Issues beyond the Scope of the Final Regulation
The DOL did not address what plan sponsors should do if a participant cannot be located at the time of the mandatory cash-out.¹ The DOL also did not address whether outstanding participant loans would constitute a portion of the accrued benefit for purposes of determining if the amount of the mandatory cash-out satisfies the safe harbor. Finally, the DOL did not address any Code requirements that may conflict with the automatic rollover rules, but stated in the preamble that the Department of Treasury and the IRS are reviewing the current rules, and guidance addressing any possible conflicts is anticipated before the effective date of the final regulation.
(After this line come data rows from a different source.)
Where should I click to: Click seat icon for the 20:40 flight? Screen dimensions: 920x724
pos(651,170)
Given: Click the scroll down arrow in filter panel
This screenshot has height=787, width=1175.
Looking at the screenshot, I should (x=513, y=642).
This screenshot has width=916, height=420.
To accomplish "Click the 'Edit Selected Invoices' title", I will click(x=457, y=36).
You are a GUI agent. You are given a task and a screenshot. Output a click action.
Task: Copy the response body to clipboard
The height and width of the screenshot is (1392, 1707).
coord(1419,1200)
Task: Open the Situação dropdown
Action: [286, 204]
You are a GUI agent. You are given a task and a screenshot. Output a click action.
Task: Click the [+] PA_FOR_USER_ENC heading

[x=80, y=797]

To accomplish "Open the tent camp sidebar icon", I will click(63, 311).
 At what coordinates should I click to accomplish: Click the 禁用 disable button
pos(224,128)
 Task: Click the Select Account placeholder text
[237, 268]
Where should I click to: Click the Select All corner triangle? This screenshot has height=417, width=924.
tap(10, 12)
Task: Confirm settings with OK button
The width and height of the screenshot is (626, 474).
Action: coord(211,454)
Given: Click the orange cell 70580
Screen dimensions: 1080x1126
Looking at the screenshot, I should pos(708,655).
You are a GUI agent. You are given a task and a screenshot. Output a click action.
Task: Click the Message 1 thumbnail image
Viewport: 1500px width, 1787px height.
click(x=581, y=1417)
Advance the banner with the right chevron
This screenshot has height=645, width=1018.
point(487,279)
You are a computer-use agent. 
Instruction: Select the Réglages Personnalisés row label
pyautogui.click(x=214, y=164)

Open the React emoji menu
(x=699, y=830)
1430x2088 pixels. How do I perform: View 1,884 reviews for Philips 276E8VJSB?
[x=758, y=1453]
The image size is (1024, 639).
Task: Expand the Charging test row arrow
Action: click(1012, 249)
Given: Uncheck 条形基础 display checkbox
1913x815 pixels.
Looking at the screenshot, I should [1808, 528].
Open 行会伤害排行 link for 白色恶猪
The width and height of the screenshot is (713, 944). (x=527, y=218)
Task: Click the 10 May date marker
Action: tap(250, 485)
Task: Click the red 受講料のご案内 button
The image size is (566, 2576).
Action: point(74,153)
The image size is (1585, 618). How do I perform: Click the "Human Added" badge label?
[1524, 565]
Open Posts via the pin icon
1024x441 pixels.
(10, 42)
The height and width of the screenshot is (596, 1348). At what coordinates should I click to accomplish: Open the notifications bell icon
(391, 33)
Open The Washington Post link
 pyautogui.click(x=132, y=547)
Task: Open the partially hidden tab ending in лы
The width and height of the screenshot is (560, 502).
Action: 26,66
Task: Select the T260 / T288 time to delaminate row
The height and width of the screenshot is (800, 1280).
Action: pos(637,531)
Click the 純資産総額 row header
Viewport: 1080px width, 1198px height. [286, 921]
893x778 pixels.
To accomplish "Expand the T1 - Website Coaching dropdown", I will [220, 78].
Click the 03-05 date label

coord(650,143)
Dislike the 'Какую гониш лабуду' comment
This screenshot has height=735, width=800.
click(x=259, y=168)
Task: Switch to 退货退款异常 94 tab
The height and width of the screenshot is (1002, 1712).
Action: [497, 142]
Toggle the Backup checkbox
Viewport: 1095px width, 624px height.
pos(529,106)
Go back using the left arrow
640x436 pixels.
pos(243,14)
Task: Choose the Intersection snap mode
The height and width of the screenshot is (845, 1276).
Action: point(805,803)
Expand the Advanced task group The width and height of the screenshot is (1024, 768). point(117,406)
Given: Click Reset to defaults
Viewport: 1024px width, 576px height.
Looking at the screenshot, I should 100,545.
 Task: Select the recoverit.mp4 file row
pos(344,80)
Next Steps for Plan Sponsors
Plan sponsors should take certain steps to ensure compliance with the automatic rollover rules and the safe harbor by the effective date of the final regulation.
Plan sponsors first will need to determine whether to retain the mandatory cash-out provision in their plans. While we believe the ability to force a distribution of small amounts may be administratively desirable, some plan sponsors may feel the effort required to satisfy the safe harbor is not worth retaining the mandatory cash-out. Plan sponsors should weigh these competing factors when making this determination.
Plan sponsors will need to identify IRA providers that will accept automatic rollovers and enter into written agreements with them that meet the safe harbor criteria. Since plan vendors have just learned what services may be provided with respect to automatic rollovers, identifying IRA providers may take some time. However, two of the largest plan vendors have indicated to us that they are planning to develop a safe harbor IRA product for their customers. To assure adherence to fiduciary requirements, plan fiduciaries also need to exercise care and prudence in selecting an IRA provider.
Plan sponsors will need to amend their plans to reflect the automatic rollover rules if the plan is to provide for the mandatory cash-out of small amounts. Some plans may already have been amended under EGTRRA in anticipation of the adoption of the final regulation.
Plan sponsors also will need to prepare new summary plan descriptions or summaries of material modifications, describing the automatic rollover provisions and conforming to the safe harbor. Since EGTRRA amended Code section 402(f) to require that the 402(f) tax notices contain a description of the automatic rollover procedures, these notices will need to be revised as well.
Conclusion ¹ However, in Field Assistance Bulletin 2004–2 (September 30, 2004), the DOL has stated that the safe harbor will also protect the fiduciaries of a terminated defined contribution plan where the accounts of missing participants (including accounts in excess of $5,000) are rolled over into IRAs that conform to the final regulation.
Plan sponsors should complete the steps we have outlined prior to March 28, 2005. If plan sponsors want to implement automatic rollovers before March 28, 2005, they may rely in good faith on the final regulation effective immediately.